Planning a supervised food trial.

Hi all,

I haven't been here much, having figured out all of the foods my DS was allergic (egg, maybe sesame) to and intolerant (many) of when he was very young (with loads of help from MDC mommies) we had devised alternative recipes and have just been putting one foot in front of the other for almost four years.  Having had some ongoing intolerance symptoms since as early as 2 mos, my DS had an anaphylactic rxn to egg (and possible sesame) when he was 8mos. old.  It was the second time he had ever eaten egg, and I thought I was giving him only yolk, but he vomited violently until he tore a hole in his esophagus and was vomiting blood.  His face was blueish, he was limp in my arms, and despite our having sped him to a reputable hospital in a major city, we were ignored, then told it was a Mallory Weiss tear...but it wasn't until I researched it myself that I put it all together and knew he's been in anaphylaxis for that period of time. 

We did an ED, and it took a long time to isolate everything that caused problems.  But by age two, he (finally) started having brown, normal poops and there were no more rashes, eczema, etc.  We were on a very restricted diet for some time, have added in foods very slowly, and only recently (last 8 months or so) have stopped carefully limiting things like wheat and corn that had proved most bothersome.  He really does not seem to react to anything in his current diet ever, but there are still things he's never eaten (fish, nut, shellfish) and things he's not eaten for over three years (egg, sesame). 

So now that he is 4.5 years old, I am looking at putting him into school, and I figure prior to that, I really need to know whether I have to do the whole Epipen thing with the school, of if he has outgrown the egg/ sesame allergy and can eat those things now.  Not that I am interested in feeding a lot of these items, I only want to determine whether he can be safe without emergency interventions at school.

So last week I had blood testing done for IgE (RAST), as we had a positive RAST immediately following the rxn when he was a baby (I had to ask the ped, but they did it).  And this recent test came back negative for all foods that they had checked.  He does not have a measurable IgE for egg, or for sesame, or for anything else.  Thus, I believe the next reasonable thing to do is a food trial in the allergist's office.

I guess I wanted to bring it here now, to see what other moms have done in a supervised food trial.  It seems to me that it's nice to have the MD standing there for the first time, but wouldn't it be the SECOND time that would be really scary?  And I believe it should be at least 4 days between exposures, right? 
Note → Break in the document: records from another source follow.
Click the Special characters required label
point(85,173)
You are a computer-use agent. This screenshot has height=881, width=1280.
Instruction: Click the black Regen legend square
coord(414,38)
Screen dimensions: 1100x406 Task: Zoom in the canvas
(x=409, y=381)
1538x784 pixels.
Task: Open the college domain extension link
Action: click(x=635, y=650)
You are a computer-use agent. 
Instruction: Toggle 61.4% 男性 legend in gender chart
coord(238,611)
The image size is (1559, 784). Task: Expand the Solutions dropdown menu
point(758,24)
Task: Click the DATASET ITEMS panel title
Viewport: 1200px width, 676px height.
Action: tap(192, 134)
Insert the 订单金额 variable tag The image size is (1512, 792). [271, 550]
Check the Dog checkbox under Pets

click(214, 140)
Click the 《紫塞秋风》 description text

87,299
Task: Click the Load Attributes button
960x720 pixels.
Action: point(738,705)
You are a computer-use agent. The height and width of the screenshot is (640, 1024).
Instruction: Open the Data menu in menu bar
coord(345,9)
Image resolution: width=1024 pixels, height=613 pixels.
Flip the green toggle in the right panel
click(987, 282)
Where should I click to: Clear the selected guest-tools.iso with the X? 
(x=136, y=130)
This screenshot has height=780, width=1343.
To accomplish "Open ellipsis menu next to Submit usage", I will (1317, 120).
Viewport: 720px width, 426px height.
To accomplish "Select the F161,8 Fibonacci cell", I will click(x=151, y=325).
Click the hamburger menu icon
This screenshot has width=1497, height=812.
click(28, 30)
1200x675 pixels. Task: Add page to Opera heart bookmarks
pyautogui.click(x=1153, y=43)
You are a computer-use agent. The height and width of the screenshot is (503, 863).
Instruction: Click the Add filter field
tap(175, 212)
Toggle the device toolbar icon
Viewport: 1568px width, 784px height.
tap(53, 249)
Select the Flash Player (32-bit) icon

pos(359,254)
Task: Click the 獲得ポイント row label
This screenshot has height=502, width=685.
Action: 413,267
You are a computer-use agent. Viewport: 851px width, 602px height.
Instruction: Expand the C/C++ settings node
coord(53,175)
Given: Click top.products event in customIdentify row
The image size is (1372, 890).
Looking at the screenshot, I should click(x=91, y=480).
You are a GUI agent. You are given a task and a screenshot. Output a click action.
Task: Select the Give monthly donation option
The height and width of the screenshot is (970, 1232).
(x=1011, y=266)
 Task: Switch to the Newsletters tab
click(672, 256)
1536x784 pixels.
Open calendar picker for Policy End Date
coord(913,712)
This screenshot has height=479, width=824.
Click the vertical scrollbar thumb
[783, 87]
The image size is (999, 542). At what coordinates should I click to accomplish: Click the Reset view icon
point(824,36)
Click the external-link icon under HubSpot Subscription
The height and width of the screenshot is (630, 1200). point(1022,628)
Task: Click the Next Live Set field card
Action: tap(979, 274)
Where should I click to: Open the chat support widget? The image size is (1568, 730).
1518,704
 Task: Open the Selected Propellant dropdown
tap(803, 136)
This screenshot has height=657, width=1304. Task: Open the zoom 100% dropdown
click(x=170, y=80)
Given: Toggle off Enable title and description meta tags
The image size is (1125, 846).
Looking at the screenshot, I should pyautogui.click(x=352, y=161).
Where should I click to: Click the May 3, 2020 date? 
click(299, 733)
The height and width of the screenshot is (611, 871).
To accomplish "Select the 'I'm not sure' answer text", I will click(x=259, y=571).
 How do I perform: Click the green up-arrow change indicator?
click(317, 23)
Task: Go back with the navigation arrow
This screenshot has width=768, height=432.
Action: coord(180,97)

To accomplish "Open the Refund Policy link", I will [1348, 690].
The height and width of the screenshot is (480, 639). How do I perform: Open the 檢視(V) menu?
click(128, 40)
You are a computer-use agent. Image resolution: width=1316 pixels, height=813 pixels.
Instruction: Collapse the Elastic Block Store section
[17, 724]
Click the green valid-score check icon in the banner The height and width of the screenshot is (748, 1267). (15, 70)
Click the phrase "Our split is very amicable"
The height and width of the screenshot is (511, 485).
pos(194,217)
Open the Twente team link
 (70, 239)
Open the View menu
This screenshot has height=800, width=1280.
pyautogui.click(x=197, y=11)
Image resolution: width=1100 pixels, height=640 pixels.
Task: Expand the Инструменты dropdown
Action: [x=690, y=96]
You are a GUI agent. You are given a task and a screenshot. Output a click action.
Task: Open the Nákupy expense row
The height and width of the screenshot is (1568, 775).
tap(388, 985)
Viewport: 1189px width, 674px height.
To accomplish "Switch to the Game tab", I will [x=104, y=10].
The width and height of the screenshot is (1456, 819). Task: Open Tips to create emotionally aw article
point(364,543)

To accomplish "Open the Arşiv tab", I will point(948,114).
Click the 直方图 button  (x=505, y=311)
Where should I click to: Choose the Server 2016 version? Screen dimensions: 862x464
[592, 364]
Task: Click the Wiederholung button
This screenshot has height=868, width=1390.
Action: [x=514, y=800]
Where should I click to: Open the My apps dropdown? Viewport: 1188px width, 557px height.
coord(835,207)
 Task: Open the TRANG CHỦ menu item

I did do some preliminary searches for older discussions on this topic here on MDC, and didn't find any that seem to be the same.  If I missed something I apologize.  Although I am writing primarily for help around the food trial, I am open to feedback about other parts of this if a momma has something to say.

Thanks

Thank you for the reply.  And i will clarify...yes, I'd be trialing egg and yes, we HAVE had an epi pen here the whole time.  I am just hoping not to have to bring it to school and make sure everyone is trained and so on.  Not to mention it would be easier with the whole "eating snack as a group" thing.

So you feel like that first ingestion sticks and I don't have to see it as a second "first time" after so many years?

You guys rock.  I love that you ask these things and know what should be put together. 

Sorry i didn't mention the scratch.  That happened about 6 mos ago, and they did 20.  The only official "positive" was the control, but there were slight reddened areas and swellings, so I felt conflicted about the allergist telling me everything had checked out. 

I have to admit I have dragged my feet to do more testing, because I still have so little faith in the western doctor's knowledge about ALL food reactions, but especially IGg, IgA. etc.  I have been concerned that their desire to prove there was no IgE reaction would lull me into false confidence and that I would start feeding my DS foods that were still causing inflammation and digestive damage, but not realize it.  So many of the "specialists" give such ignorant advice.  I had a gastroenterologist tell me to feed my DS everything but milk and soy, despite his having reacted to other identified foods...because (get this) it would be too difficult to figure out everything my child was intolerant to. 

So KJ, do you agree that his having eaten egg prior to one year of age is most likely enough to let this food trial be considered a "second" exposure or more? 

Also, he's NEVER had peanut, fish, a couple other ones...should i test those with supervision too? 

Yeah, they scratch tested all the top ones, so you are right, KJ, to question the accuracy of a scratch if he's never been exposed. 

IDK, I am trying to be grateful that he seems to be able to eat things like milk and corn that he had been reactive to.  I want to move forward and trial things, but a piece of me wants to make sure I don't try too much too fast, 'cause I don't know if I could go backward into what we'd been dealing with again. 

@fridgeart- I did consider a naturopath, I just had trouble finding one, and had worked with too many unhelpful "specialists".  I guess i just shut out the world and put my heart into solving it myself.

Yes with nuts, legumes.  No (almost certain) with fish.  It is hard to say with absolute certainty because at the very beginning, it wasn't on my radar.  Please, where is that information from?  I would LOVE to know that there was research that would support the idea that BM exposure would "count".